Women’s soccer took off across the country in the 1990s. Kate Markgraf (then Sobrero), general manager of the U.S. National Women’s National Team (USWNT), ensured she was a part of that game-changing decade as a player on the collegiate, professional and international levels.
Throughout her career at Notre Dame, the Irish took home every conference title — ultimately winning nine straight —, made it to every College Cup, became runners-up twice and won the title in 1995, defeating Portland 1-0 in triple overtime.
“I think the 1995 team was a great example of a team that came together, but it wasn’t an easy road, which is probably the reason why we won,” Markgraf said.
Markgraf went on to play for four professional women’s soccer teams, played with the U.S. Women’s National team through the 1999 and 2003 World Cups and is now the general manager with the USWNT. She is also currently the president of the Monogram club, a community comprised of former Notre Dame student-athletes and student support staff members, as well as an on-campus staff and a board of directors.
‘Self-Selecting’ into South Bend
Markgraf grew up in Bloomfield, Michigan where she attended Detroit Country Day School. While there, she helped the Yellowjackets to the 1991 state title, scoring 16 goals and assisting 26 through her tenure. She was named to the National Soccer Coaches Association of America (NSCAA, now referred to as the United Soccer Coaches) All-American team one year in high school and was named to the All-State team in three different years.
While she was recruited for Division III volleyball as well, Markgraf wanted to play soccer and selected Notre Dame for her collegiate career.
“The athletes that chose to go [to Notre Dame], are the ones that are trying to build something,” Markgraf said. “And they self select themselves into a really challenging environment. [Notre Dame] teaches you how to want more and it teaches you how to do it. It teaches you how to face challenges both on and off the field because you’re around peers and faculty that want the same and show you how to do it.”
Markgraf described what a Notre Dame women’s soccer team looked like, in any given year out of her four, why they chose to play for the Irish and who she knew they were playing for when she stepped onto the pitch.

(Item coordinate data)
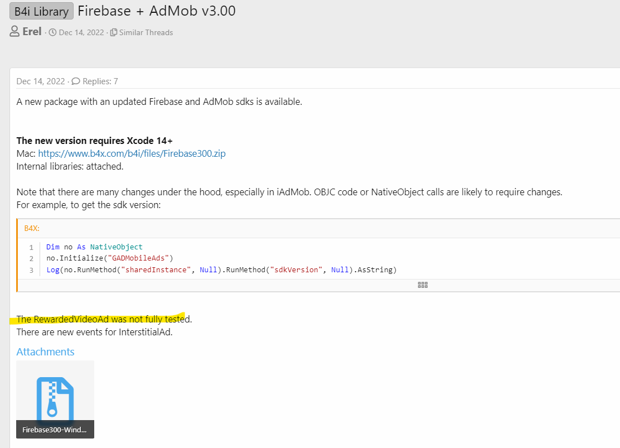Viewport: 620px width, 448px height.
Task: Open the Replies: 7 link
Action: (100, 81)
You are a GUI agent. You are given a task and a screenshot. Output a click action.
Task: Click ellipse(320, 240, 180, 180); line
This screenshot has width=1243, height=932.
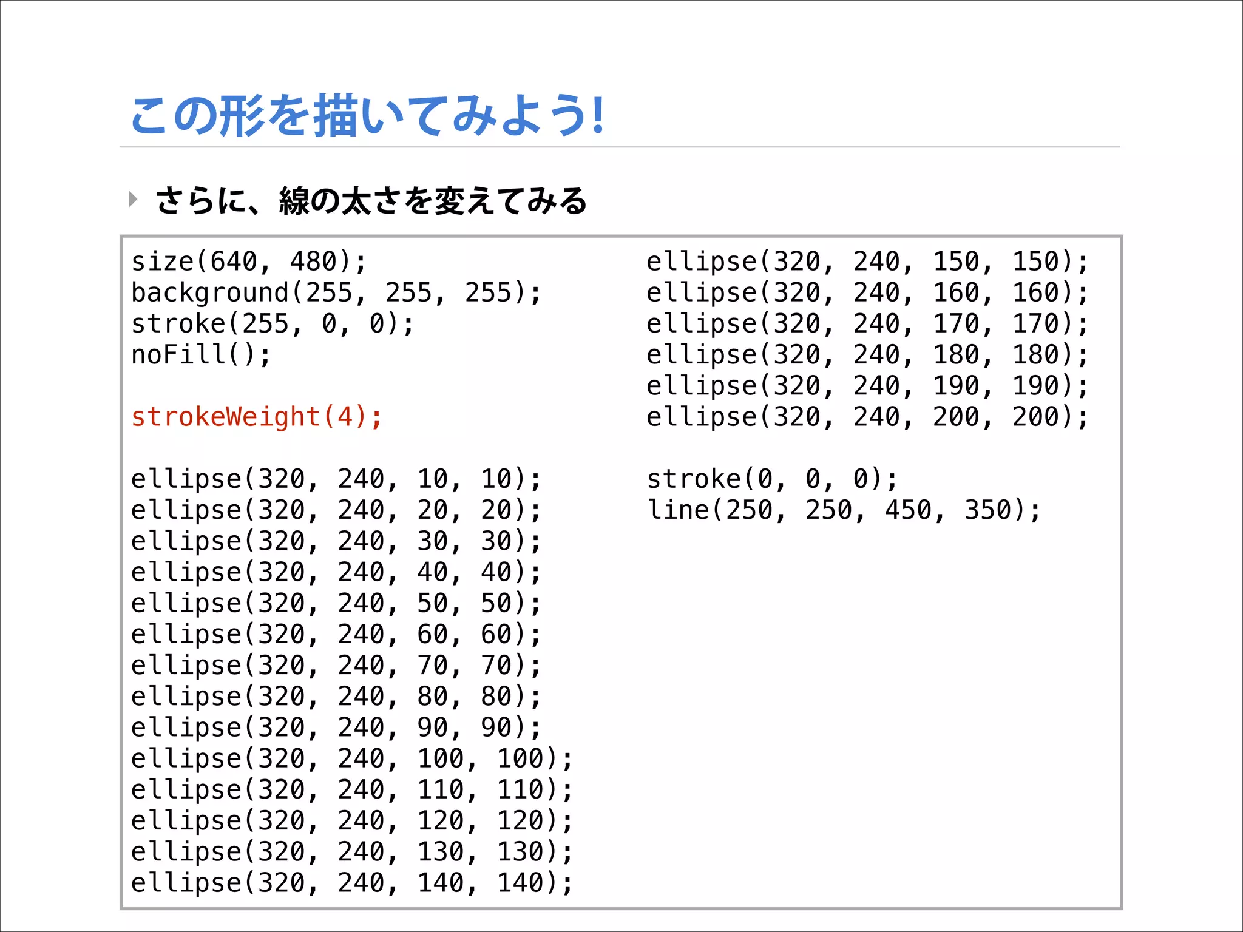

== THINGS TO DO ==
1 > Extract the passage of the Markgraf profile from "Markgraf went on" to "board of directors.".
2 > Answer these questions from the Markgraf profile.
(a) Which team did Notre Dame defeat to win the 1995 title?
(b) Where did Markgraf grow up?
(c) How many goals did Markgraf score during her time at Detroit Country Day School?
Rely only on the Markgraf profile for every answer.

== FULL SOLUTIONS ==
1 >
Markgraf went on to play for four professional women’s soccer teams, played with the U.S. Women’s National team through the 1999 and 2003 World Cups and is now the general manager with the USWNT. She is also currently the president of the Monogram club, a community comprised of former Notre Dame student-athletes and student support staff members, as well as an on-campus staff and a board of directors.

2 >
(a) Portland
(b) Bloomfield, Michigan
(c) 16